● **Your goal**
Pictures aside, reproduce exactly each line from the one holding "This screenshot has width=510, height=367." through the last line of the material, both ends included.

▬▬▬▬▬▬

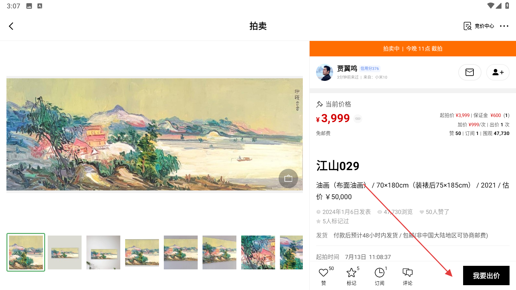Tap the briefcase icon on the painting
This screenshot has height=290, width=516.
tap(288, 179)
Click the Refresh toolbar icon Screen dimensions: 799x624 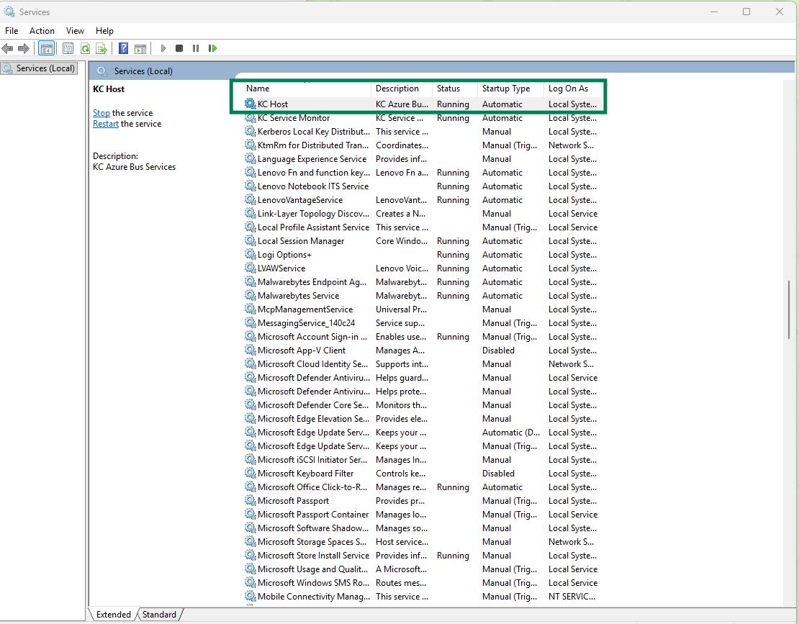point(85,48)
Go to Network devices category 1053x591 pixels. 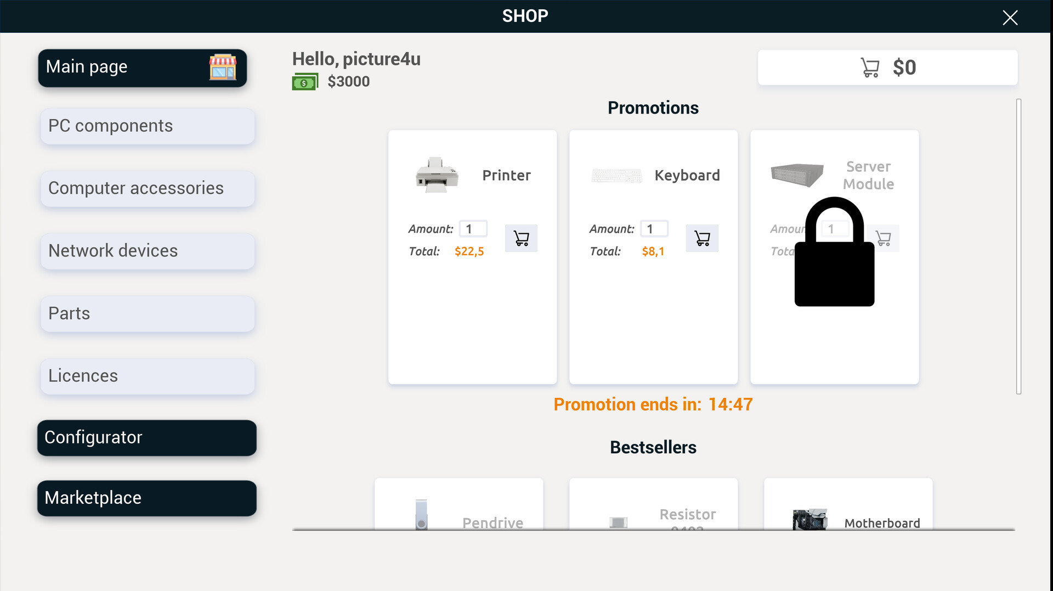click(x=148, y=251)
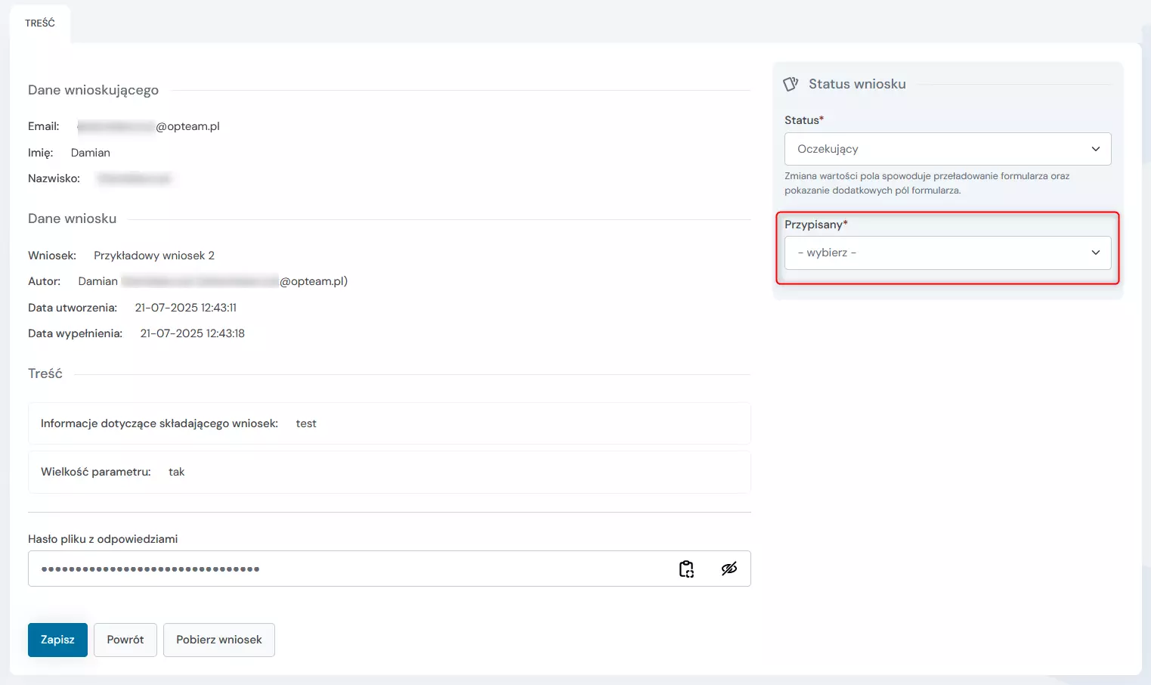Click the Data wypełnienia date value
1151x685 pixels.
(x=193, y=333)
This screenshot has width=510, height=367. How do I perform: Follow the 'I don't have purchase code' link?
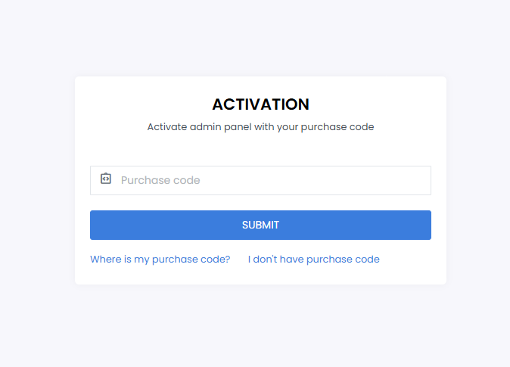(313, 260)
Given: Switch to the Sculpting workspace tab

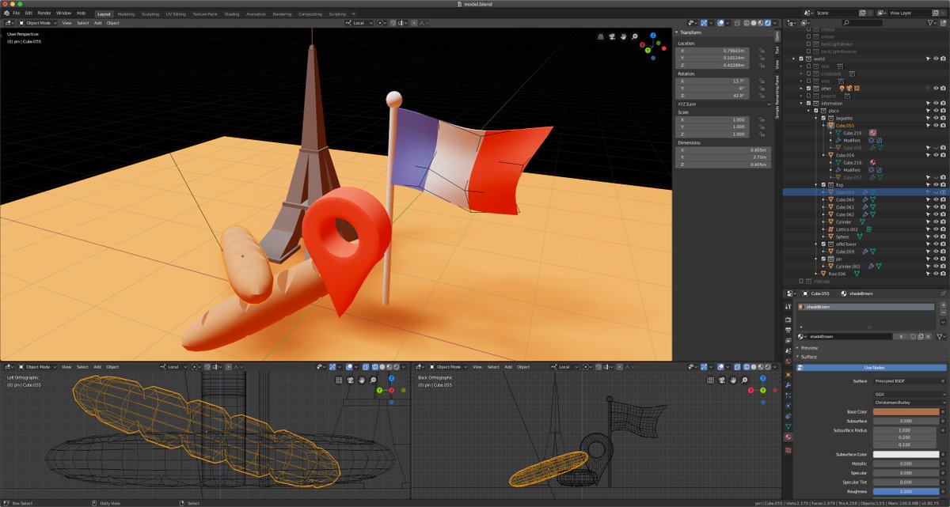Looking at the screenshot, I should (x=150, y=13).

▬▬▬▬▬▬

● **Written response**
This screenshot has width=510, height=367. How do I perform: Follow the 'I don't have purchase code' link?
(313, 260)
Given: Switch to the Sculpting workspace tab

Looking at the screenshot, I should (x=150, y=13).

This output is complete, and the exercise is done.